Merkwaardig is hetgeen Professor Arthur Luther, een der beste kenners in West-Europa der russische letterkunde in het Julinummer van ‘Ost-Europa’ hierover zegt: ‘Wer Sich ein richtiges Urteil über die gegenwärtigen Zustände an der russischen “Kulturfront” bilden will, muss sich stets vor Augen halten, dass in Russland Kriegszustand herrscht. Und der Krieg ist unerbittlich und grausam. Er reiszt alle fort, zwingt alle in seinen Dienst. Es gibt keine freie Kunst mehr. Der Dichter hat mit seinen Versen die Arbeiter auf den Fabriken anzufeuern, dasz sie ihre Pflicht erfüllen, das Theater ist nur noch für Agitationsstücke da, die bildende Kunst erschöpft sich fast ganz in der Plakatmalerei; ja, die einzelnen Künste haben überhaupt kein Recht auf Sonderexistenz, sie sollen alle zusammenwirken, um das Ihre zum Werk des sozialen Aufbau beizutragen.’
In deze omstandigheden kan men zich slechts verwonderen dat er toch nog kunstenaars zijn die hun individualiteit weten te bewaren en hun werk vrij weten te houden van een, aan het wezen van hun kunst vreemde, politieke tendenz, zooals o.a. Mariengof, Ossip Sawitsch, Alexis Tolstoi en deze tot nog toe buiten Rusland onbekende Matwej Roesmann.

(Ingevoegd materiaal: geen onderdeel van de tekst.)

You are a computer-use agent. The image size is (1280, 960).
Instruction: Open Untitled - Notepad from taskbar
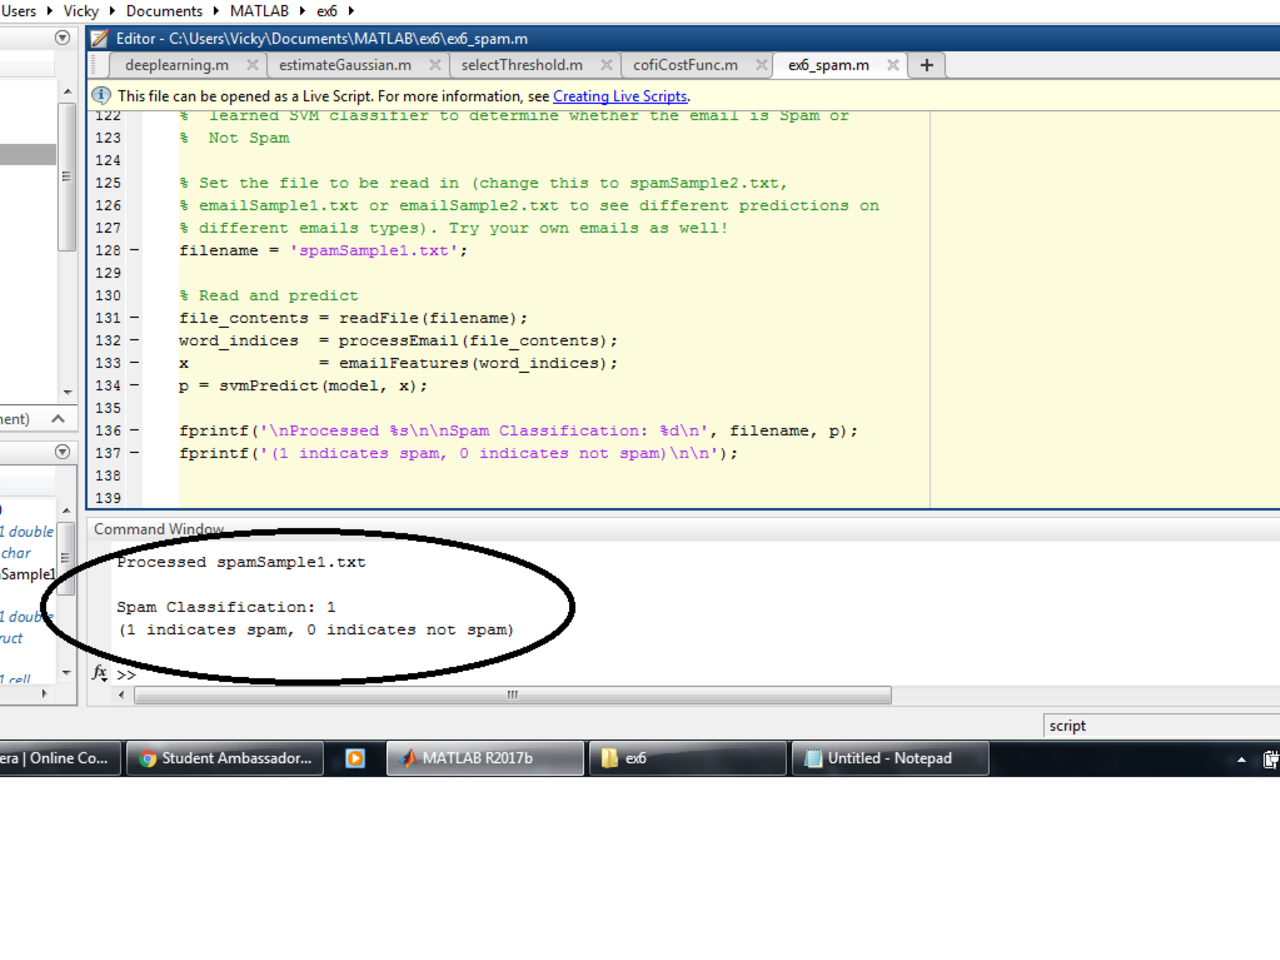[889, 758]
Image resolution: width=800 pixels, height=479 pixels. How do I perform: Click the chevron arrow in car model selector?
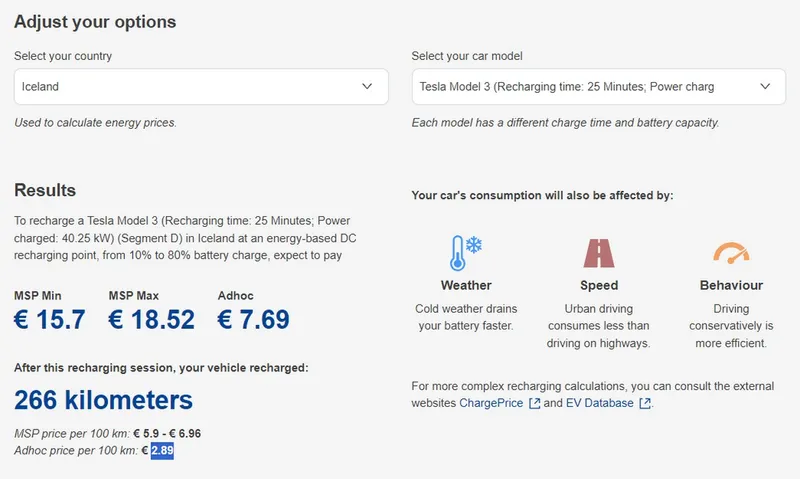[x=765, y=87]
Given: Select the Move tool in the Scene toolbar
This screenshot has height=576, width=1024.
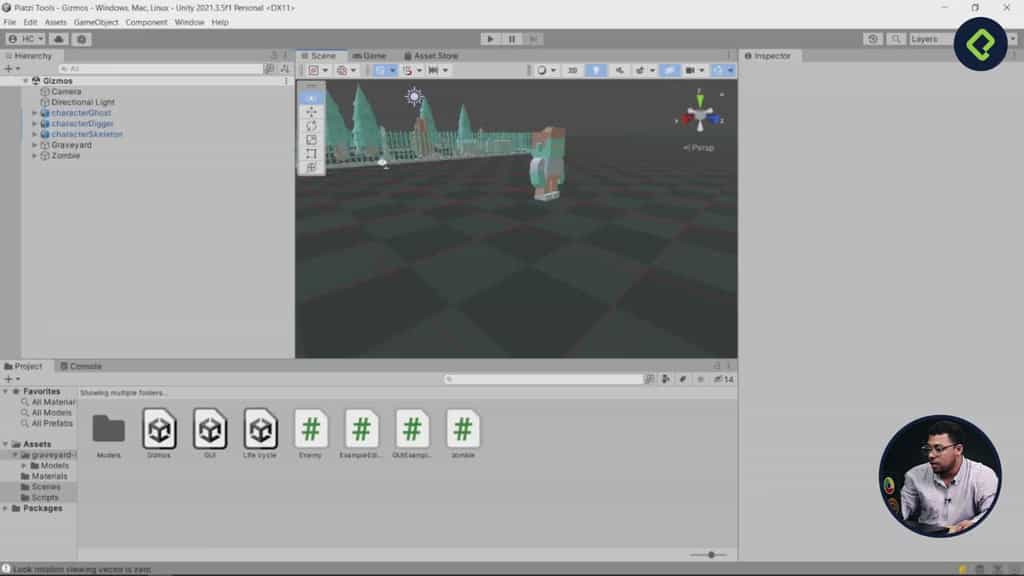Looking at the screenshot, I should click(312, 113).
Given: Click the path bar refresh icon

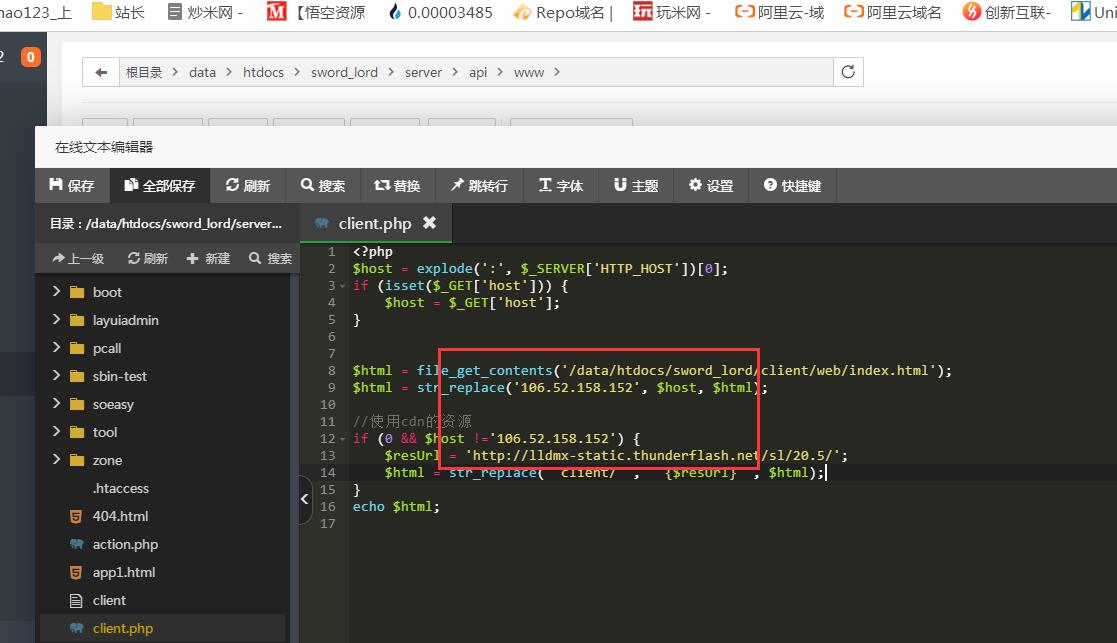Looking at the screenshot, I should pyautogui.click(x=848, y=72).
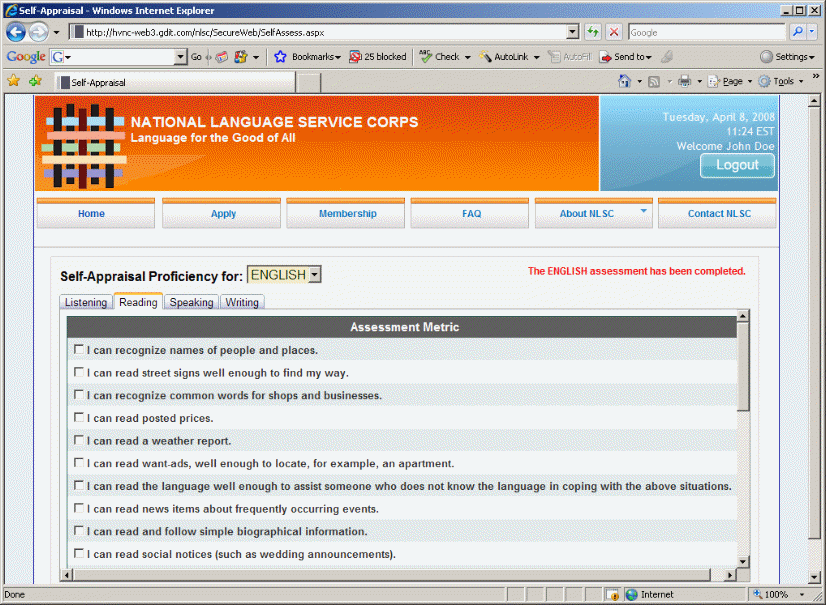Click the search magnifier icon
This screenshot has width=826, height=605.
coord(797,32)
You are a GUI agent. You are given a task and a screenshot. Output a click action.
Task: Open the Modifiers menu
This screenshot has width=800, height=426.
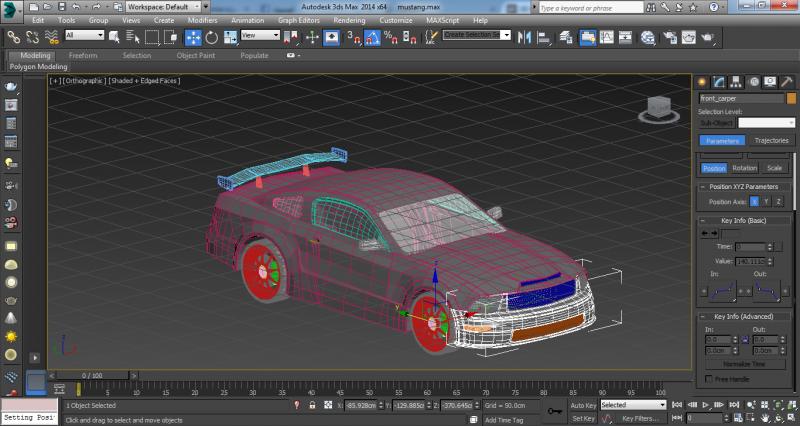(x=202, y=20)
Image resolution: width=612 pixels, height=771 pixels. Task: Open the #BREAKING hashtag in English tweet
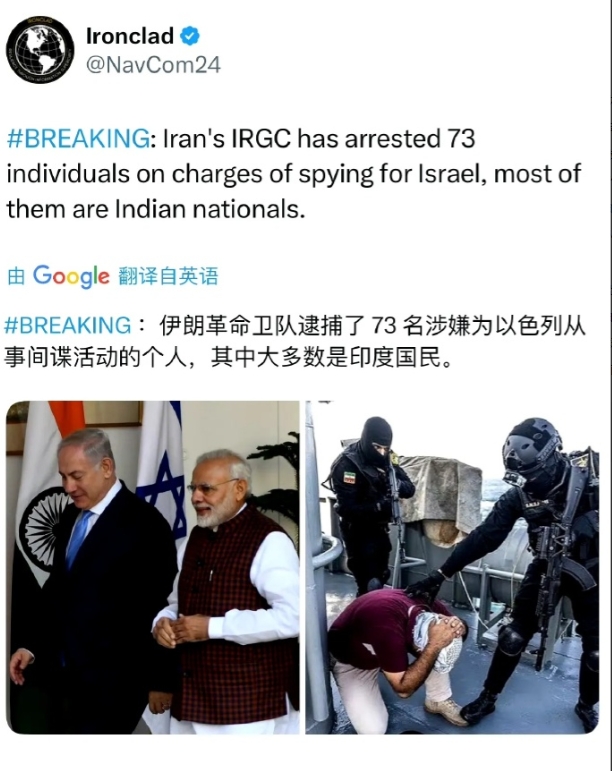tap(78, 139)
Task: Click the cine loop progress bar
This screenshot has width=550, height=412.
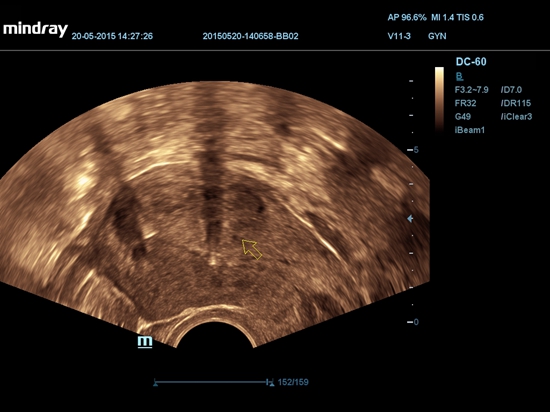Action: coord(213,382)
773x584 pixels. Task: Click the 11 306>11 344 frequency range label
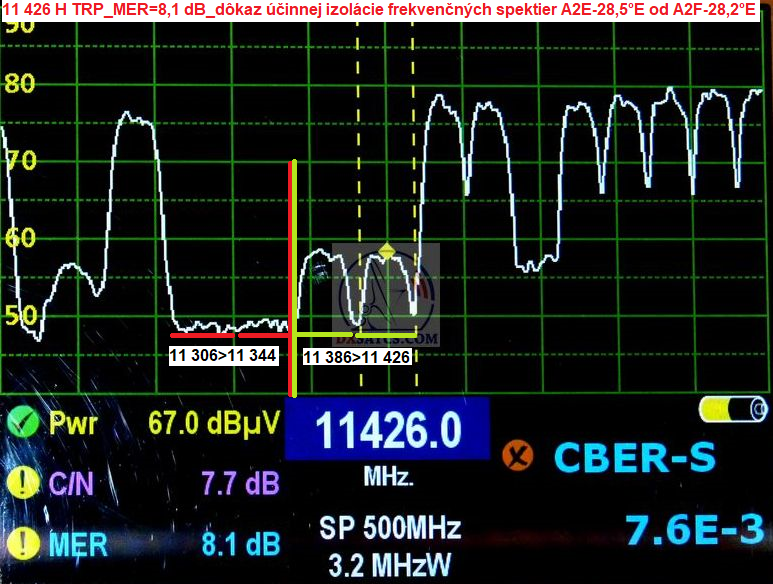[x=223, y=354]
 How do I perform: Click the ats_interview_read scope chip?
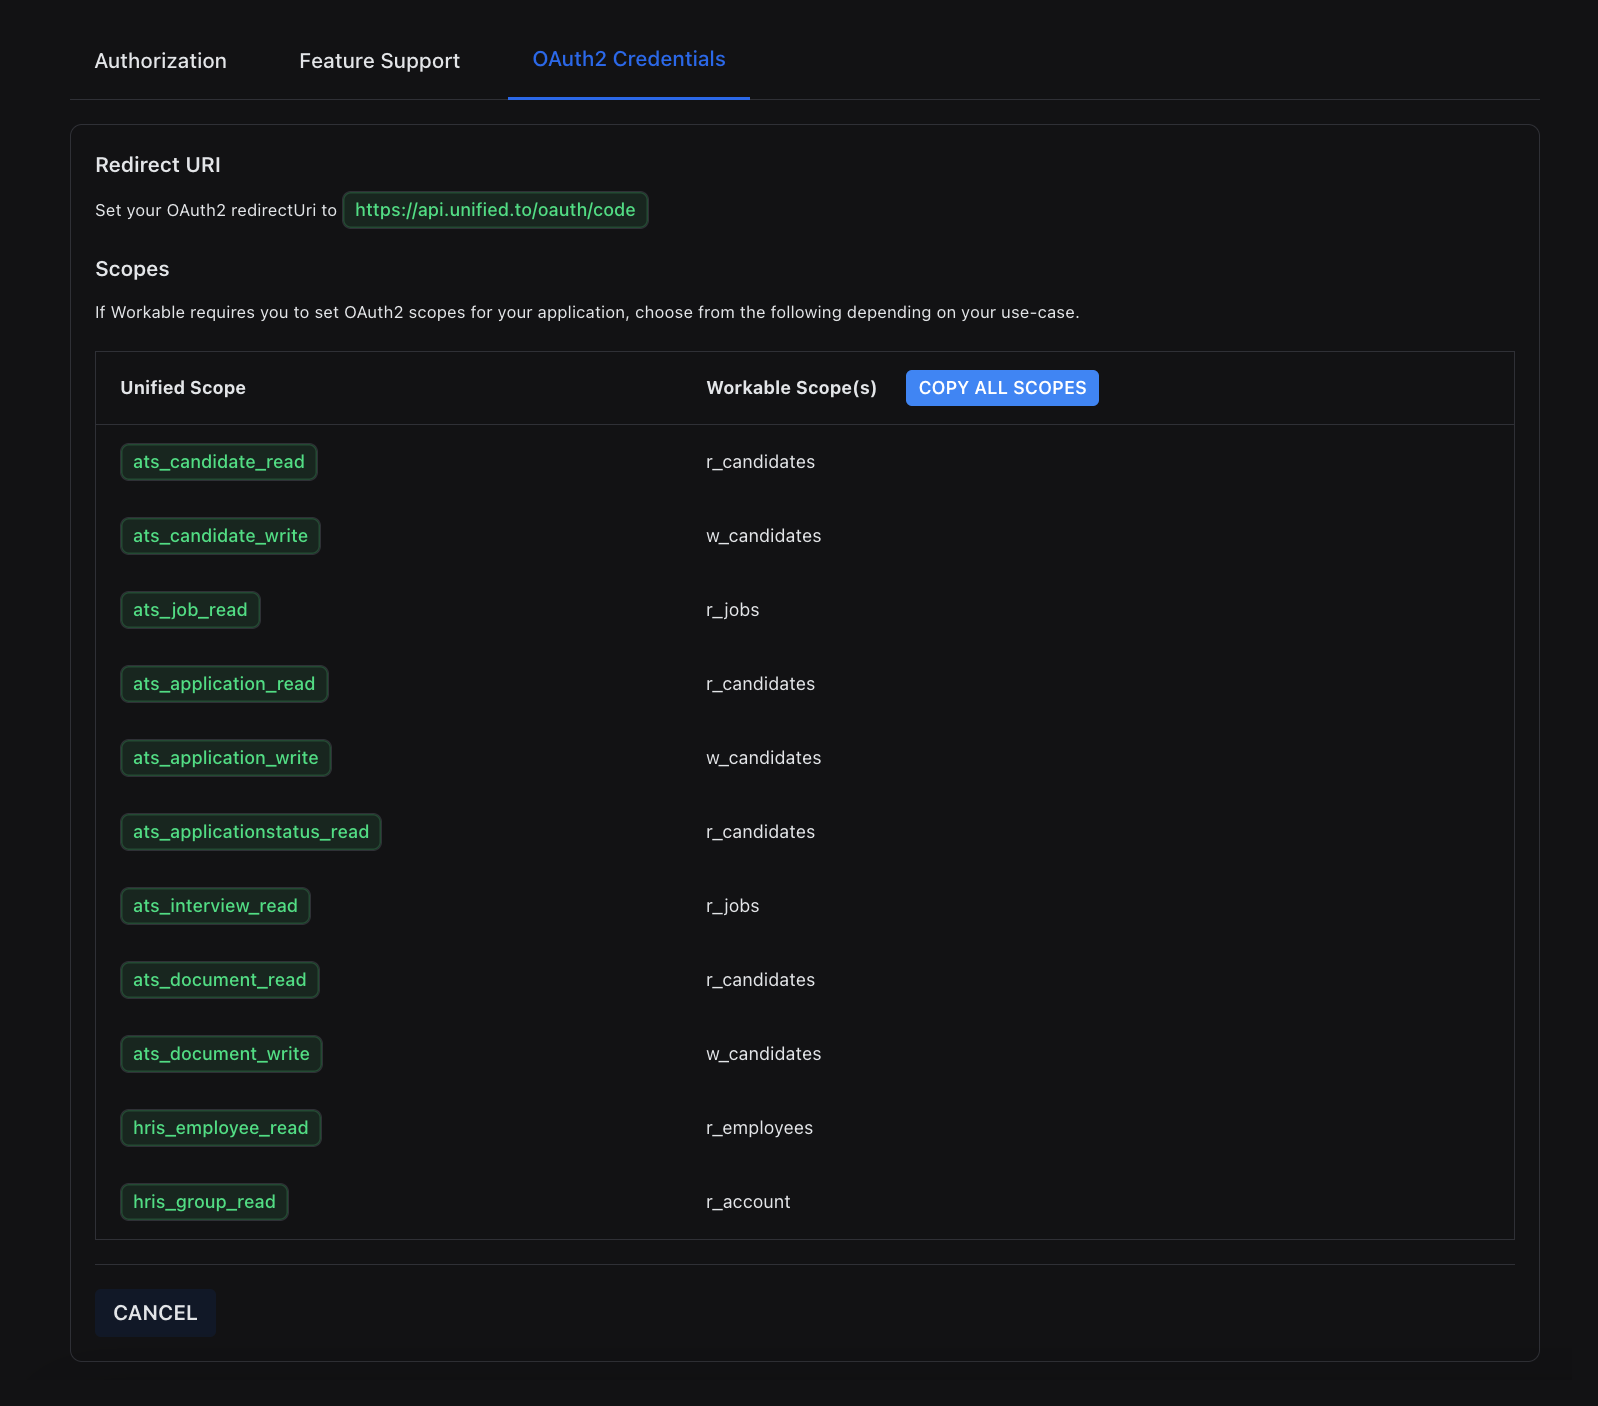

Fischbein, Aaron Salomonowitsch, in hart en nieren schieber, nep-man en natuurlijk jood, is geen nieuwe persoonlijkheid in de russische roman; het is, zooals de schrijver zelf zegt, eigenlijk vreemd dat wij hem nog niet kennen, zoo dagelijksch en gewoon is zijn verschijning in het russische leven en de litteratuur van na de revolutie. - Hij is de vermogende, onontwikkelde joodsche winkelier, die geen scrupules kent, God en de Duivel te vriend houdt, in troebel water goed weet te visschen en tenslotte alleen op finantieel voordeel uit is. - Onder de tsaar ging het hem al goed, iedereen kende hem in zijn wijk, en zelfs de inspecteur van politie groette hem eerbiedig; toen de oorlog uitbrak ging het hem nog beter, op handige wijze wist hij zijn voordeel te behalen; de liberale revolutie van Kerenski kon zijn positie slechts verbeteren, want Fischbein ontdekte natuurlijk onmiddellijk dat hij eigenlijk altijd een overtuigde republikein was geweest.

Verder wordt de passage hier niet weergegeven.